== Given exercise ==
Retype the following rows exactly as they appear, line for line.
========================================================================
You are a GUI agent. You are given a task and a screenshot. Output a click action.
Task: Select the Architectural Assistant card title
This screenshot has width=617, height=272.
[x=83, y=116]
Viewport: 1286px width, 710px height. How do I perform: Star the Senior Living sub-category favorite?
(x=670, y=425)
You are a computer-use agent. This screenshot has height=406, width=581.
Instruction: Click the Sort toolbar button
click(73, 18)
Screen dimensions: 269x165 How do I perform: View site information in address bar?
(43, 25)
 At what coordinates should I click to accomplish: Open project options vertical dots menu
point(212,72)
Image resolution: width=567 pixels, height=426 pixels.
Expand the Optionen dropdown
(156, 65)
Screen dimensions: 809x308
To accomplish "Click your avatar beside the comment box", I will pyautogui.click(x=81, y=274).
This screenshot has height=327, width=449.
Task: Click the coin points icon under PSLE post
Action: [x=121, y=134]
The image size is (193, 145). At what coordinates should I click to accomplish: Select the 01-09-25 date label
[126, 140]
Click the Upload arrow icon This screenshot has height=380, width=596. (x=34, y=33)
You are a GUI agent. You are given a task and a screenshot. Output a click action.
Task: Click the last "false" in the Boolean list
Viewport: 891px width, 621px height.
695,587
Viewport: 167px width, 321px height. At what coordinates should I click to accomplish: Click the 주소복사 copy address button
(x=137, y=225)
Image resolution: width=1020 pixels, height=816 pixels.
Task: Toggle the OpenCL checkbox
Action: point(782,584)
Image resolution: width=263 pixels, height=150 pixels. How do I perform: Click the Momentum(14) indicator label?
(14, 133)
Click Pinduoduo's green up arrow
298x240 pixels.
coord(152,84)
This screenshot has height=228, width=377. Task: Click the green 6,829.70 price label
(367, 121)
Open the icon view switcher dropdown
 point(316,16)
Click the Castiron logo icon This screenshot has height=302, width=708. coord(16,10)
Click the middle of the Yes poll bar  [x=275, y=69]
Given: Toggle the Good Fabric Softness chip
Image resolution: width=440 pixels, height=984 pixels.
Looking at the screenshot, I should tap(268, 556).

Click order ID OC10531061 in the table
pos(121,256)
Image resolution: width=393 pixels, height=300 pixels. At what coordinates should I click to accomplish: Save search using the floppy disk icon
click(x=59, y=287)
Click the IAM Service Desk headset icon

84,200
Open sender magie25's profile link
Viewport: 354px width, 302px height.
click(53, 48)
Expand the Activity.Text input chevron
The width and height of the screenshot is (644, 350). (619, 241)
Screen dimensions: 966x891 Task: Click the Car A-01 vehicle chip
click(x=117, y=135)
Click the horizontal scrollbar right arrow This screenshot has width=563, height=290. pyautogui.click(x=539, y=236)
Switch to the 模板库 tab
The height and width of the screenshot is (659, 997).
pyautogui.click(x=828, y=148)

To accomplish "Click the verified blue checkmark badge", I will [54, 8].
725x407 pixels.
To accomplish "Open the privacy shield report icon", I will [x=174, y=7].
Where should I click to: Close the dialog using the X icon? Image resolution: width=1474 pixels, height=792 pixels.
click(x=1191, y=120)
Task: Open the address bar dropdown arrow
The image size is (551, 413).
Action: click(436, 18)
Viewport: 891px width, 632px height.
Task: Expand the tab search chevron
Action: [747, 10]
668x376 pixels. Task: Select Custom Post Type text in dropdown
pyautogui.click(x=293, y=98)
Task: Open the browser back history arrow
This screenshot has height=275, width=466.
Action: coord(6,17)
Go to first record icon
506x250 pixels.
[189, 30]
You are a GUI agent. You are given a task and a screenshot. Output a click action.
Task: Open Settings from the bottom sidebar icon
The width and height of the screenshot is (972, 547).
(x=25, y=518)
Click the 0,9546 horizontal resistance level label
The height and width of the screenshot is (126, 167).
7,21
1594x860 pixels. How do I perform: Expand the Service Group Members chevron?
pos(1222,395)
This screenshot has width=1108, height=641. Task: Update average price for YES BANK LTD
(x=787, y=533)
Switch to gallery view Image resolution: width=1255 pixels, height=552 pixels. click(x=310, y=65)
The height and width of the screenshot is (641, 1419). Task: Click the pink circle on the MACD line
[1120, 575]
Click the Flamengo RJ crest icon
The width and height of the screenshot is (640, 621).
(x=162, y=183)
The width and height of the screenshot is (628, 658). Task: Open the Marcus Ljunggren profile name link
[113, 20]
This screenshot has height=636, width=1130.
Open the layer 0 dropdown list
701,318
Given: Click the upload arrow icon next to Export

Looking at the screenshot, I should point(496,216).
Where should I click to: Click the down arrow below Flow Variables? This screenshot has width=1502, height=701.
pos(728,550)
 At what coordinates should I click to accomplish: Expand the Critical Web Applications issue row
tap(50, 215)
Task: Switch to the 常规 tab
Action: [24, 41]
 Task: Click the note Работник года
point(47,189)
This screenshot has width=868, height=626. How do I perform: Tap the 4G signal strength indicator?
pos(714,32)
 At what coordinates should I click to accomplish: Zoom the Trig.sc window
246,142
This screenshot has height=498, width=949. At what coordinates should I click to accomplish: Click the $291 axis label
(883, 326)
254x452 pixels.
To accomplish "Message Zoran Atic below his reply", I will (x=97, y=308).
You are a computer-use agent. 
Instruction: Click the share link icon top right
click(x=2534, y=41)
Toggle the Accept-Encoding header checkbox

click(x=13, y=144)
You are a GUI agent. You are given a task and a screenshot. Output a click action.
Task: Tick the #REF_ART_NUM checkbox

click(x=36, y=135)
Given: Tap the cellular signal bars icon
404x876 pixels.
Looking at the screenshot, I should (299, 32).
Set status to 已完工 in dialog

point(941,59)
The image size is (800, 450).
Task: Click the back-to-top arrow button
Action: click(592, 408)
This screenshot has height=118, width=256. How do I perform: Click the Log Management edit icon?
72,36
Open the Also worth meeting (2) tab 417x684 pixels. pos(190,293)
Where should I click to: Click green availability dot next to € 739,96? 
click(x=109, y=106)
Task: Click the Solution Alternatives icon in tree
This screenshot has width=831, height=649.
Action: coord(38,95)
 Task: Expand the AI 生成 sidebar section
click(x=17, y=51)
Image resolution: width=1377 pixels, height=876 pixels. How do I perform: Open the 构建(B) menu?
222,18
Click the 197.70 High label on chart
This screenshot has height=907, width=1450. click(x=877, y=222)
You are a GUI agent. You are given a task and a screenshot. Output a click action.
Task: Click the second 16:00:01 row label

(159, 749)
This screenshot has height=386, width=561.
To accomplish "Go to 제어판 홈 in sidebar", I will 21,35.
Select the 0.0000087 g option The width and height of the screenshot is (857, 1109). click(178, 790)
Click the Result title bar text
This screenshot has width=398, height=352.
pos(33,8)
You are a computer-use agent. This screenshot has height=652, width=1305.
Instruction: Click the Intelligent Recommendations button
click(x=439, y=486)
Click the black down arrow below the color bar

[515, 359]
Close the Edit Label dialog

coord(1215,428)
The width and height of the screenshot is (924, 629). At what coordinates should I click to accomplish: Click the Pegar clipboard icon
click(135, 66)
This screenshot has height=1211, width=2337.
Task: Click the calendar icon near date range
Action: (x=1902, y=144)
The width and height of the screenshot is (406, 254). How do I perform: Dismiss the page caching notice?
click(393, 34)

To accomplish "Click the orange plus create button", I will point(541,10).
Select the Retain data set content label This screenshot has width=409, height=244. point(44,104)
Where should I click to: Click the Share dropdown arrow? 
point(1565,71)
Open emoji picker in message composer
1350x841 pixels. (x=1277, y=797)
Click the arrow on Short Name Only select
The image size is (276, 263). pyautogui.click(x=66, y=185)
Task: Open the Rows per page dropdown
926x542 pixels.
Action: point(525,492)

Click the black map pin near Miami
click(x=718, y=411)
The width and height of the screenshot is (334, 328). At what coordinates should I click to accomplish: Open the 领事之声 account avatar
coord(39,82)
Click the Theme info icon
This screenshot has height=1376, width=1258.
========================================================================
== Final result ==
You are a GUI agent. You are given a task and a screenshot. Output a click action.
Task: Select the Architectural Assistant card title
This screenshot has width=617, height=272.
[x=83, y=116]
Viewport: 1286px width, 710px height. How do I perform: Star the Senior Living sub-category favorite?
(x=670, y=425)
You are a computer-use agent. This screenshot has height=406, width=581.
Instruction: Click the Sort toolbar button
click(73, 18)
Screen dimensions: 269x165 How do I perform: View site information in address bar?
(43, 25)
 At what coordinates should I click to accomplish: Open project options vertical dots menu
point(212,72)
Image resolution: width=567 pixels, height=426 pixels.
Expand the Optionen dropdown
(156, 65)
Screen dimensions: 809x308
To accomplish "Click your avatar beside the comment box", I will pyautogui.click(x=81, y=274).
This screenshot has height=327, width=449.
Task: Click the coin points icon under PSLE post
Action: [x=121, y=134]
The image size is (193, 145). At what coordinates should I click to accomplish: Select the 01-09-25 date label
[126, 140]
Click the Upload arrow icon This screenshot has height=380, width=596. (x=34, y=33)
You are a GUI agent. You are given a task and a screenshot. Output a click action.
Task: Click the last "false" in the Boolean list
Viewport: 891px width, 621px height.
695,587
Viewport: 167px width, 321px height. At what coordinates should I click to accomplish: Click the 주소복사 copy address button
(x=137, y=225)
Image resolution: width=1020 pixels, height=816 pixels.
Task: Toggle the OpenCL checkbox
Action: point(782,584)
Image resolution: width=263 pixels, height=150 pixels. How do I perform: Click the Momentum(14) indicator label?
(14, 133)
Click Pinduoduo's green up arrow
298x240 pixels.
coord(152,84)
This screenshot has height=228, width=377. Task: Click the green 6,829.70 price label
(367, 121)
Open the icon view switcher dropdown
 point(316,16)
Click the Castiron logo icon This screenshot has height=302, width=708. coord(16,10)
Click the middle of the Yes poll bar  [x=275, y=69]
Given: Toggle the Good Fabric Softness chip
Image resolution: width=440 pixels, height=984 pixels.
Looking at the screenshot, I should tap(268, 556).

Click order ID OC10531061 in the table
pos(121,256)
Image resolution: width=393 pixels, height=300 pixels. At what coordinates should I click to accomplish: Save search using the floppy disk icon
click(x=59, y=287)
Click the IAM Service Desk headset icon

84,200
Open sender magie25's profile link
Viewport: 354px width, 302px height.
click(53, 48)
Expand the Activity.Text input chevron
The width and height of the screenshot is (644, 350). (619, 241)
Screen dimensions: 966x891 Task: Click the Car A-01 vehicle chip
click(x=117, y=135)
Click the horizontal scrollbar right arrow This screenshot has width=563, height=290. pyautogui.click(x=539, y=236)
Switch to the 模板库 tab
The height and width of the screenshot is (659, 997).
pyautogui.click(x=828, y=148)

To accomplish "Click the verified blue checkmark badge", I will [54, 8].
725x407 pixels.
To accomplish "Open the privacy shield report icon", I will [x=174, y=7].
Where should I click to: Close the dialog using the X icon? Image resolution: width=1474 pixels, height=792 pixels.
click(x=1191, y=120)
Task: Open the address bar dropdown arrow
The image size is (551, 413).
Action: click(436, 18)
Viewport: 891px width, 632px height.
Task: Expand the tab search chevron
Action: [747, 10]
668x376 pixels. Task: Select Custom Post Type text in dropdown
pyautogui.click(x=293, y=98)
Task: Open the browser back history arrow
This screenshot has height=275, width=466.
Action: coord(6,17)
Go to first record icon
506x250 pixels.
[189, 30]
You are a GUI agent. You are given a task and a screenshot. Output a click action.
Task: Open Settings from the bottom sidebar icon
The width and height of the screenshot is (972, 547).
(x=25, y=518)
Click the 0,9546 horizontal resistance level label
The height and width of the screenshot is (126, 167).
7,21
1594x860 pixels. How do I perform: Expand the Service Group Members chevron?
pos(1222,395)
This screenshot has width=1108, height=641. Task: Update average price for YES BANK LTD
(x=787, y=533)
Switch to gallery view Image resolution: width=1255 pixels, height=552 pixels. click(x=310, y=65)
The height and width of the screenshot is (641, 1419). Task: Click the pink circle on the MACD line
[1120, 575]
Click the Flamengo RJ crest icon
The width and height of the screenshot is (640, 621).
(x=162, y=183)
The width and height of the screenshot is (628, 658). Task: Open the Marcus Ljunggren profile name link
[113, 20]
This screenshot has height=636, width=1130.
Open the layer 0 dropdown list
701,318
Given: Click the upload arrow icon next to Export

Looking at the screenshot, I should point(496,216).
Where should I click to: Click the down arrow below Flow Variables? This screenshot has width=1502, height=701.
pos(728,550)
 At what coordinates should I click to accomplish: Expand the Critical Web Applications issue row
tap(50, 215)
Task: Switch to the 常规 tab
Action: [24, 41]
 Task: Click the note Работник года
point(47,189)
This screenshot has width=868, height=626. How do I perform: Tap the 4G signal strength indicator?
pos(714,32)
 At what coordinates should I click to accomplish: Zoom the Trig.sc window
246,142
This screenshot has height=498, width=949. At what coordinates should I click to accomplish: Click the $291 axis label
(883, 326)
254x452 pixels.
To accomplish "Message Zoran Atic below his reply", I will (x=97, y=308).
You are a computer-use agent. 
Instruction: Click the share link icon top right
click(x=2534, y=41)
Toggle the Accept-Encoding header checkbox

click(x=13, y=144)
You are a GUI agent. You are given a task and a screenshot. Output a click action.
Task: Tick the #REF_ART_NUM checkbox

click(x=36, y=135)
Given: Tap the cellular signal bars icon
404x876 pixels.
Looking at the screenshot, I should (299, 32).
Set status to 已完工 in dialog

point(941,59)
The image size is (800, 450).
Task: Click the back-to-top arrow button
Action: click(592, 408)
This screenshot has height=118, width=256. How do I perform: Click the Log Management edit icon?
72,36
Open the Also worth meeting (2) tab 417x684 pixels. pos(190,293)
Where should I click to: Click green availability dot next to € 739,96? 
click(x=109, y=106)
Task: Click the Solution Alternatives icon in tree
This screenshot has width=831, height=649.
Action: coord(38,95)
 Task: Expand the AI 生成 sidebar section
click(x=17, y=51)
Image resolution: width=1377 pixels, height=876 pixels. How do I perform: Open the 构建(B) menu?
222,18
Click the 197.70 High label on chart
This screenshot has height=907, width=1450. click(x=877, y=222)
You are a GUI agent. You are given a task and a screenshot. Output a click action.
Task: Click the second 16:00:01 row label

(159, 749)
This screenshot has height=386, width=561.
To accomplish "Go to 제어판 홈 in sidebar", I will 21,35.
Select the 0.0000087 g option The width and height of the screenshot is (857, 1109). click(178, 790)
Click the Result title bar text
This screenshot has width=398, height=352.
pos(33,8)
You are a computer-use agent. This screenshot has height=652, width=1305.
Instruction: Click the Intelligent Recommendations button
click(x=439, y=486)
Click the black down arrow below the color bar

[515, 359]
Close the Edit Label dialog

coord(1215,428)
The width and height of the screenshot is (924, 629). At what coordinates should I click to accomplish: Click the Pegar clipboard icon
click(135, 66)
This screenshot has height=1211, width=2337.
Task: Click the calendar icon near date range
Action: (x=1902, y=144)
The width and height of the screenshot is (406, 254). How do I perform: Dismiss the page caching notice?
click(393, 34)

To accomplish "Click the orange plus create button", I will point(541,10).
Select the Retain data set content label This screenshot has width=409, height=244. point(44,104)
Where should I click to: Click the Share dropdown arrow? 
point(1565,71)
Open emoji picker in message composer
1350x841 pixels. (x=1277, y=797)
Click the arrow on Short Name Only select
The image size is (276, 263). pyautogui.click(x=66, y=185)
Task: Open the Rows per page dropdown
926x542 pixels.
Action: point(525,492)

Click the black map pin near Miami
click(x=718, y=411)
The width and height of the screenshot is (334, 328). At what coordinates should I click to accomplish: Open the 领事之声 account avatar
coord(39,82)
Click the Theme info icon
This screenshot has height=1376, width=1258.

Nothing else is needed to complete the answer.